Cris Guerra
Caminho.
Por algum tempo, ela segurou a lanterna. Iluminava o caminho e o deixava seguro durante a viagem. De vez em quando ele sumia, como criança ao se distrair com algum barulho no meio da estrada. Depois a alcançava de novo - não se sabe se em busca dela ou da lanterna. Até que, num determinado momento, ele ficou para trás. Quando não ouviu mais sua voz, nem os seus passos, ela apontou a lanterna acesa para todas as direções. Procurou, gritou por ele. Nada. Sentou-se à beira da estrada e chorou. Desligou a lanterna e ouviu o silêncio gritando, as cores do escuro cegando seu pensamento. E adormeceu, exausta. Quando acordou, já era dia. A estrada parecia diferente. Talvez outra. E de que adiantava a lanterna se ela não sabia mais para onde seguir? Ela ainda pensava sobre isso quando o avistou de novo. Sentiu seu coração batendo mudo. Não tinha o que dizer, nem para onde apontar. É outra a estrada. E ela já não sabe mais como guiá-lo. Ela mesma precisa aprender o caminho de novo.
Sem adeus.
Tenho sentido seu pai distante, indo embora de mim. Resisto à tentação de pedir que ele fique. Não devo - não devemos. É hora de ir e deixar em mim o que precisa ficar. Como eu previa, as lembranças já não são frescas. É uma alegria e um alívio ter escrito. Distante da intensidade, por vezes acho pouco o que sei dele. Que sorte haver amigos e amor para me mostrar um tanto mais. Inevitável: você também fará isso. Nesse tempo todo de falta, procurei o costume como saída. Fiz da ausência um hábito, até que ela virasse paisagem. Mas de vez em quando entra um vento de dor por uma fresta insuspeita, atingindo minha pele com um frio de tristeza. Talvez eu sinta para sempre esses arrepios como quem tem uma doença crônica. Um reumatismo de amor que de vez em quando finca e maltrata. Depois passa. E volta – não há como virar uma página que insiste em crescer de novo diante dos meus olhos. Que insiste em se reescrever. Sei que você me é também, mas, como não me assisto de fora, não me reconheço. Talvez ele o fizesse. A esse paradoxo que me foi legado, dou o nome de sorte. É que ele não foi embora sem antes cuidar de renascer em mim.
Colheita
Eu procurava o amor em jardins de cactus. Vinha buscando o fruto em árvores erradas, e nas mordidas sentia o gosto azedo, que amarga no fim da boca. Colhi amores podres, comidos pelo tempo e dor.

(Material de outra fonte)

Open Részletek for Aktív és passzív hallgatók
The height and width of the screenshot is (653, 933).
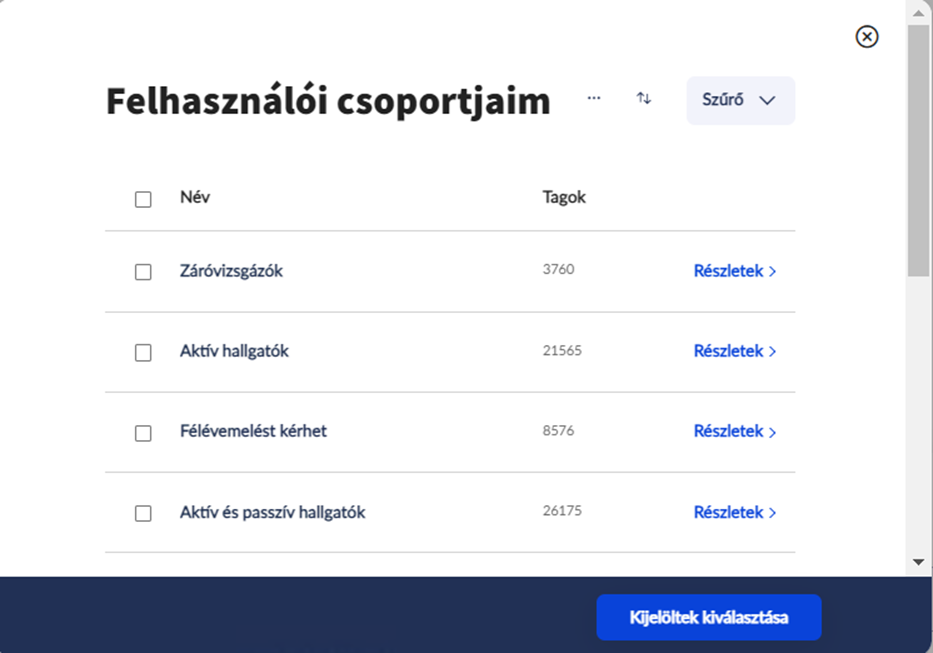[x=734, y=512]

Foi preciso paciência – e um outro tempo – amadurecendo um fruto para colhê-lo doce, suave, terno e delicado. Simples como naturalmente é.
Eu imaginava haver segredos por trás dos espinhos. Mas é puro acaso que amores e espinhos se encontrem em botões abertos ou fechados. A rima entre amor e dor é armadilha.

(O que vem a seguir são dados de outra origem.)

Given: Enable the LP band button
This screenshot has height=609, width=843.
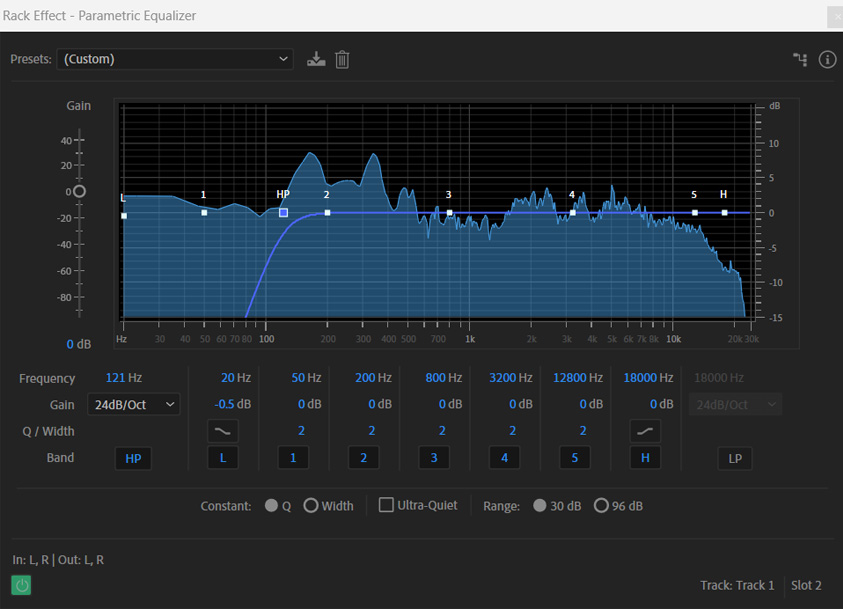Looking at the screenshot, I should pyautogui.click(x=734, y=458).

O verdadeiro fruto está ao alcance das mãos – mas é tão rasteiro, que quase não se vê. É preciso passear sem fome para enxergá-lo redondo, vermelho. Para então mordê-lo distraído como numa tarde de chuva.
Eu me pari mil vezes. Nova, diferente, corajosa.
Atirada, confiante, inteira. Aquela urgência que eu não compreendia era a minha urgência de ser...
ORAÇÃO AO TEMPO
Tudo o que lhe peço, Tempo, é que me salve do meu coração. Dessa entrega absurda de ir até o outro e me deixar sem mim. O que lhe peço, Tempo, é o caminho do meio. Aprender a receber antes de me entregar. Ver além. Peço que me devolva a mim mesma. Que eu me reconheça e me acolha. Me aqueça em meus buracos escuros e definitivamente me toque. Que eu saiba cuidar somente do que me cabe. E deixe ir. E deixe vir. Natural, inteira e suavemente. Que a vida me encontre distraída, sem a ânsia de buscar o que não sei. O que não vale. O que não é. O que lhe peço, Tempo, é a aceitação do tempo e da vida como ela é. Sei que ela me aguarda plena e legítima. Mostre a ela o caminho até mim. Enquanto isso, me adormeça em paz até que a verdade me alcance como um beijo. Tire de mim essa ânsia de ser feliz, inverta a ordem das coisas e assopre no ouvido da alegria o momento de me capturar sem volta. Que eu me aquiete na paz do merecimento, sem dar um passo ou um pio. Que apenas contemple. Que eu resista à tentação de correr para o que ainda não está pronto. Que eu me apronte para a surpresa de um dia simples. Que eu acorde como quem nasce. Amém.